* Directions
Rewrite the records that open with the line containing "dot before 図1" and close with the line containing "[x=472, y=241]", requests included, shifting every coordinate in the answers by -44. Leave the pictures out.

* Material shown

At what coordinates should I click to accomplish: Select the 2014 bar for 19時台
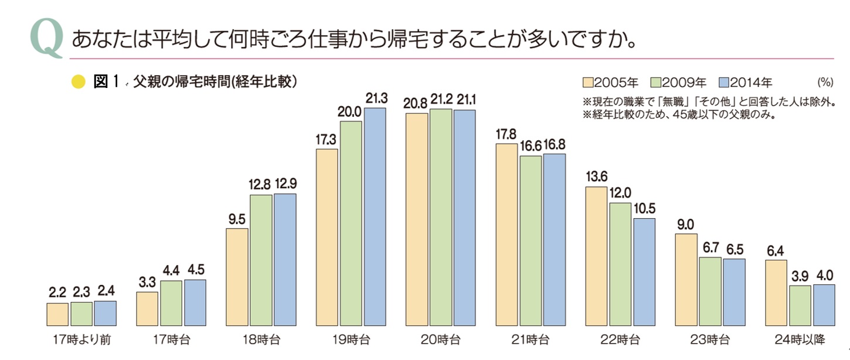point(375,217)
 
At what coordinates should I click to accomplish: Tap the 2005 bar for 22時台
point(597,256)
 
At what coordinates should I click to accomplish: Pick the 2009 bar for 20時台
point(441,217)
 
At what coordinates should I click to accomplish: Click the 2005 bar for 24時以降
point(777,293)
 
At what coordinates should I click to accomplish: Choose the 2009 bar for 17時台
point(171,303)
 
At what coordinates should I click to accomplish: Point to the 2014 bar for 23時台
point(734,292)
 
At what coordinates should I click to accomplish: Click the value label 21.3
point(376,99)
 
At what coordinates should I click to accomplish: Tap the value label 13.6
point(596,176)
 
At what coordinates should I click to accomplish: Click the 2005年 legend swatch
point(588,82)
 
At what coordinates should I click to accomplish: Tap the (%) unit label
point(825,82)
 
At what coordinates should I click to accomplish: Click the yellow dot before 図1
point(79,83)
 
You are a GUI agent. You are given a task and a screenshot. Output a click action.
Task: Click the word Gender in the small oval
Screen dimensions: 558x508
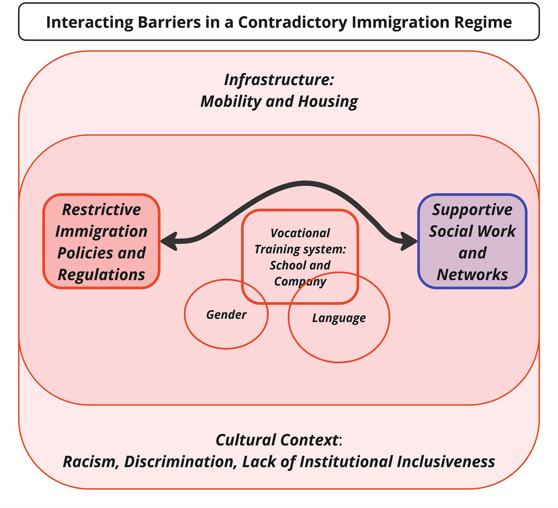[x=226, y=315]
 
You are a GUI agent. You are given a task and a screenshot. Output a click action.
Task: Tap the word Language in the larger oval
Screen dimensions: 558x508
[x=339, y=318]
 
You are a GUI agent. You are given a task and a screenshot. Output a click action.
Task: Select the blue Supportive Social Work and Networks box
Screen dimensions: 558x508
[x=472, y=241]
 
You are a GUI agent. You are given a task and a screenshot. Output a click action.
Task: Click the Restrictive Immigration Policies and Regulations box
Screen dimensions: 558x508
[x=101, y=241]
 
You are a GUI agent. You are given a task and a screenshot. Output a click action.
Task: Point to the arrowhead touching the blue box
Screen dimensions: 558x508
[x=408, y=241]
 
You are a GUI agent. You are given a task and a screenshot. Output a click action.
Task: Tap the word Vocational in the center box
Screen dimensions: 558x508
[x=300, y=233]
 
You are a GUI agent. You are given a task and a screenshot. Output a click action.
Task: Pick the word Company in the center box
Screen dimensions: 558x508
[x=300, y=282]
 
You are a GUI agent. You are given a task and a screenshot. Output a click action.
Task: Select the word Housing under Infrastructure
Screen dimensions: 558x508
[x=328, y=102]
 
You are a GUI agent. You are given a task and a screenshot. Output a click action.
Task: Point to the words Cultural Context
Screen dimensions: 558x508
[x=277, y=440]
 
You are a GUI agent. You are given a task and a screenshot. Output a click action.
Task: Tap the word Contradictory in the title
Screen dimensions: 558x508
[x=292, y=22]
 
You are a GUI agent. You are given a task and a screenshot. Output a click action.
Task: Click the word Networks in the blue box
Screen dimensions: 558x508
[x=472, y=275]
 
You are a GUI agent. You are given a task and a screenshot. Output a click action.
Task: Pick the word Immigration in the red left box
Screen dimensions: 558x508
[x=101, y=231]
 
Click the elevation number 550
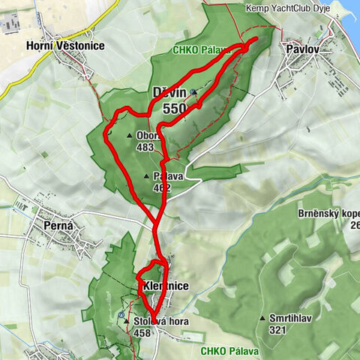pyautogui.click(x=175, y=109)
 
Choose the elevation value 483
pyautogui.click(x=146, y=148)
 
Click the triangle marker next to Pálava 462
pyautogui.click(x=145, y=176)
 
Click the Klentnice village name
pyautogui.click(x=164, y=286)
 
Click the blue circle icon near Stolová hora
pyautogui.click(x=121, y=315)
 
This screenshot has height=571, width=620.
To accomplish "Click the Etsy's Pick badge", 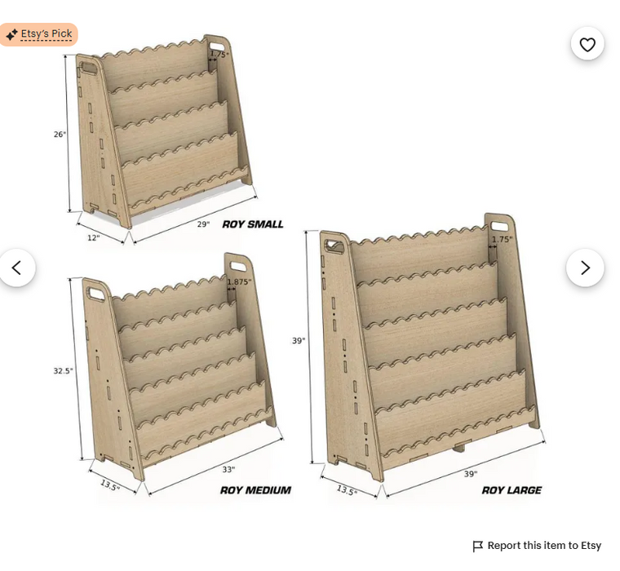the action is pyautogui.click(x=38, y=34).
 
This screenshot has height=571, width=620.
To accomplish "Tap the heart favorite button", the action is pyautogui.click(x=587, y=44).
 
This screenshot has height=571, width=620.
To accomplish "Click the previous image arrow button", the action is pyautogui.click(x=16, y=268).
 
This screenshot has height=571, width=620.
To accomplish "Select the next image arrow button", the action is pyautogui.click(x=585, y=268).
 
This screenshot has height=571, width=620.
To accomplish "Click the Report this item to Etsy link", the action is pyautogui.click(x=537, y=546).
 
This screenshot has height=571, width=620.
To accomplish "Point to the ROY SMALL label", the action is pyautogui.click(x=253, y=224).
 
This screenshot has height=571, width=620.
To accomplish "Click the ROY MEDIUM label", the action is pyautogui.click(x=255, y=490).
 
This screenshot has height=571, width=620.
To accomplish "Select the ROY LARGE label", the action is pyautogui.click(x=512, y=490).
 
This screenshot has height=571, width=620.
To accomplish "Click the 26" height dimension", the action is pyautogui.click(x=60, y=135).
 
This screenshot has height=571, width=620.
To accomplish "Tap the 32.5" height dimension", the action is pyautogui.click(x=64, y=371).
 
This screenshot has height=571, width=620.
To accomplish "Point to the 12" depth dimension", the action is pyautogui.click(x=93, y=237).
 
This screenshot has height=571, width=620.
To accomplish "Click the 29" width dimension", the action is pyautogui.click(x=203, y=224).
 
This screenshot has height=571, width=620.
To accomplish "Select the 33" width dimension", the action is pyautogui.click(x=228, y=469).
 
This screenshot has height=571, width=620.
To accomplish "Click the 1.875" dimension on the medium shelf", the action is pyautogui.click(x=239, y=282).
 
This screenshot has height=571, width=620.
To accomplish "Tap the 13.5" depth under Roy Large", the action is pyautogui.click(x=347, y=490).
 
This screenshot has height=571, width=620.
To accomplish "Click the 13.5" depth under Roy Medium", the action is pyautogui.click(x=109, y=485).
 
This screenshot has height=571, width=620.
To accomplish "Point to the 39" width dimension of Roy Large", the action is pyautogui.click(x=471, y=474).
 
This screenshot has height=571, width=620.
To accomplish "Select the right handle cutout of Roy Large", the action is pyautogui.click(x=499, y=228).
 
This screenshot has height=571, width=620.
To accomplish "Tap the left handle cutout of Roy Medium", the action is pyautogui.click(x=96, y=294).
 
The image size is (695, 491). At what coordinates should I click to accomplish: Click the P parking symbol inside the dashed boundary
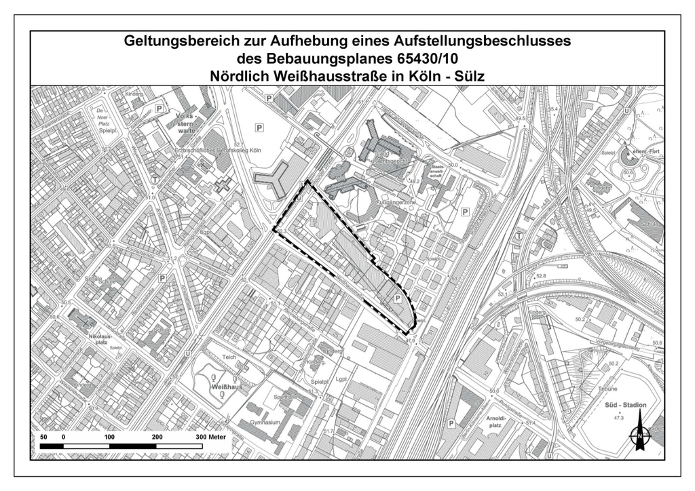[x=398, y=298]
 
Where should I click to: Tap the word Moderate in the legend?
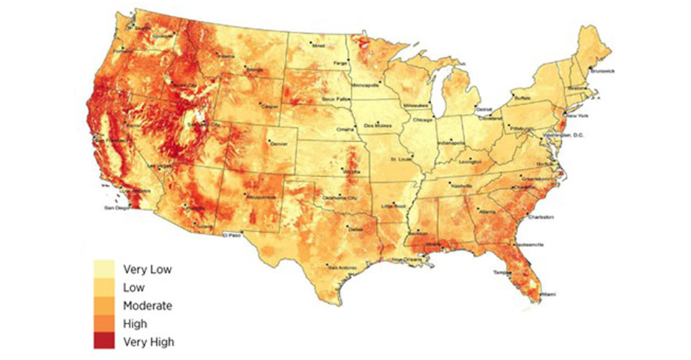click(x=148, y=305)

* Exercise result
At what coordinates should I click to accomplish: Click the yellow dot before 図1
point(35,39)
 
You are a GUI agent. You are given a task and a screenshot. Output a click action.
Task: Click the word Gender in the small oval
Screen dimensions: 558x508
[x=182, y=271]
 
You are a GUI agent. You are given a task and a screenshot. Output a click action.
Task: Tap the word Language in the larger oval
Screen dimensions: 558x508
[x=295, y=274]
 
You are a GUI agent. You are given a task and a screenshot. Output a click action.
Task: Select the blue Supportive Social Work and Networks box
Screen dimensions: 558x508
[x=428, y=197]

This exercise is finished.